Microtherme by Matter Design, a design practice led by Wes McGee (Assistant Professor in Architecture and Director of the FABLab) and Brandon Clifford, received an Award of Merit and the People’s Choice Award in the Temporary Architecture category.
Azure highlighted that this year’s submissions reached a staggering 813 from 41 countries. The jurors for this year’s awards met in March to narrow down the hundreds of submissions to a shortlist of 70 finalists. 20 winners were then recognized at an awards ceremony on June 23, 2017.
For more information about this year’s awards: http://awards.azuremagazine.com/cms/2017-2/
More about EXTRACTION:
An exhibit at the 2016 Venice Architecture Biennale, boldly acknowledging Canada’s colonial history of territorial appropriation. It also reckoned with the resources that support the architecture of the Canadian mining economy – specifically, the extraction services, technologies and operations that yield everything from gold to potash.
There, at the juncture where the Canadian, French and British pavilions meet, one visitor at a time looked through a solid-gold keyhole to view socially and politically charged footage and images dating back to the Magna Carta, including rare news clips depicting the standoff between police and Mohawks during the Oka Crisis in the 1990s. While Prime Minister Justin Trudeau prefers to present an almost saccharine image of gentleness, inclusion and resourcefulness, the reality is that Canada is home to more than 75 per cent of the globe’s prospecting and mining companies, and much of their activity is happening on unceded land.

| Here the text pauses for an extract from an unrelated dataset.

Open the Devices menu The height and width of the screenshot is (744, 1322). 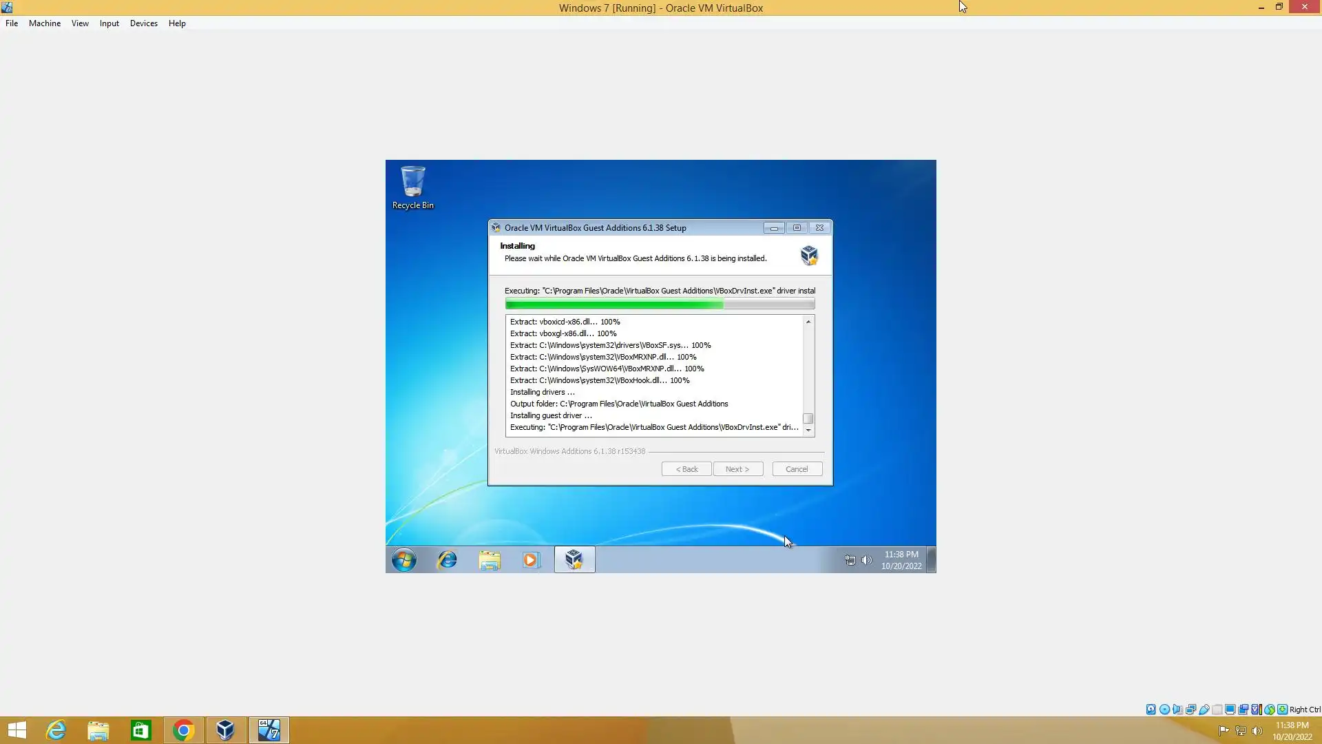143,23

Extraction presented the sort of hard-hitting commentary about Canada that is rarely acknowledged or heard, especially in art.
More about Microtherme:
In her influential book Thermal Delight in Architecture, Lisa Heschong contends that people take pleasure in variably hot and cold environments – imagine, for instance, sitting outside in a hot tub during winter. The exterior of the Microtherme installation by Matter Design resembles a floating wooden shed, but inside, visible through portal-like holes and accessed through its open bottom, is a sculpted concrete interior. The temperature of the structure ranges from a chilly 9 degrees Celsius to a stifling 50 degrees thanks to embedded copper tubes carrying frigid or scalding water. Stepping inside to feel these extremes is a destabilizing and thrilling experience.